As far as the British media are concerned, someone who looks like me is not allowed to talk like me. I’m dangerous, not to be trusted and tolerated. Of course it’s OK for Roy Keane to be outspoken and controversial. If anything, he’s not controversial enough. But me – no, it’s not accepted. Hence me finding myself off screens and radios in my own country and having to work instead in Russia.
Some people will call me paranoid or outright wrong but I’m not and I have recent proof of this. In June I did an interview with the Guardian in which I made similar points to those I’m making here – calling out racist attitudes in the media. Did anyone in the media pay attention, show sympathy or an appetite to change things? Of course they didn’t. Instead the whole thing was reduced to a “war of words” between Stan Collymore and Ian Wright, and of course “Wrighty” won because everyone loves “Wrighty”. He’s the guy with the cheeky grin and infectious laugh, while I’m the big, bad black man that’s not to be trusted. All of which ignores the fact Ian works for the Sun, a newspaper which has done as much as any other to vilify Sterling.
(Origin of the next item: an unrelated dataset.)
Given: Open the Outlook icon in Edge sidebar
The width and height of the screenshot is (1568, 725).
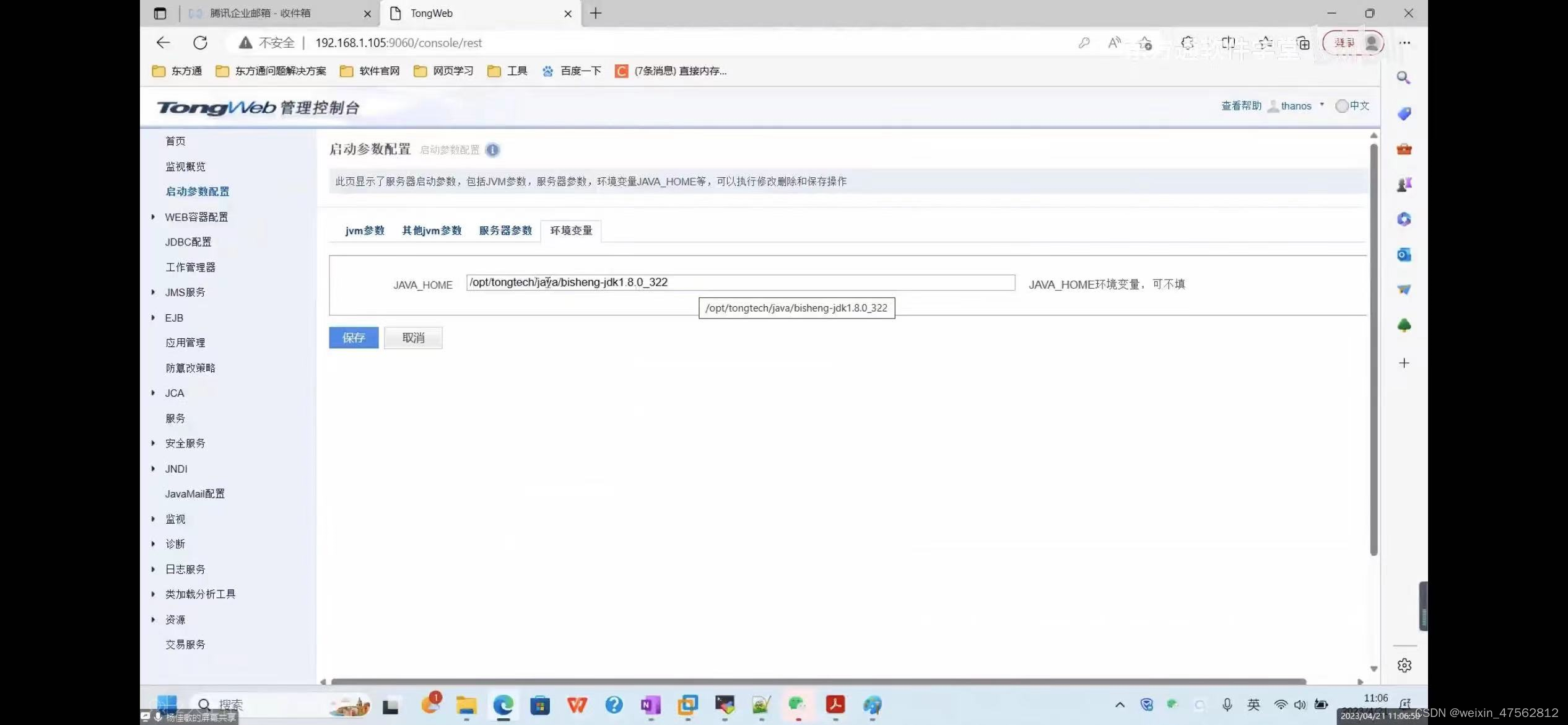Looking at the screenshot, I should [x=1404, y=255].
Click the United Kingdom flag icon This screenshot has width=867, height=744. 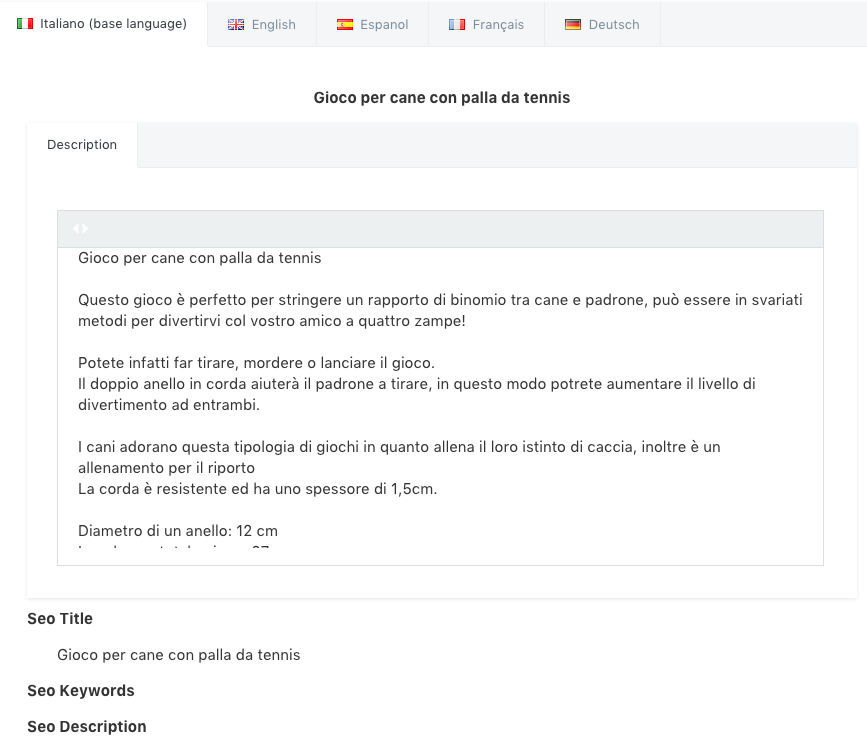pyautogui.click(x=236, y=25)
But that’s what always happens – the double standards and hypocrisy get swept under the carpet because nobody in this country, and in the media especially, actually wants to tackle race in this country. Everyone’s speaking about it now because one of our most famous, and brilliant, footballers has raised the issue, but it will soon be forgotten. If not tomorrow then certainly in the days and weeks that follow.
So thank you to all the white, middle-class media personalities in this country for showing you care. But until you actually turn your words into actions and get more BAME people into your organisations to make sure BAME coverage is fairer, kinder and more balanced, I don’t want to know. And, judging by his Instagram post, I’m pretty sure Raheem Sterling feels the same way.
I like how he made Sterling getting a load of really quite odd stick from some massive retards, whether they said "black" or "manc" all about him within 2 paragraphs.
Eaststand wrote:I like how he made Sterling getting a load of really quite odd stick from some massive retards, whether they said "black" or "manc" all about him within 2 paragraphs.
Yeah. I think he mentioned his former employers no less than 6 times. Kept banging on about quotas and nothing about the deafening silence from Chelsea FC.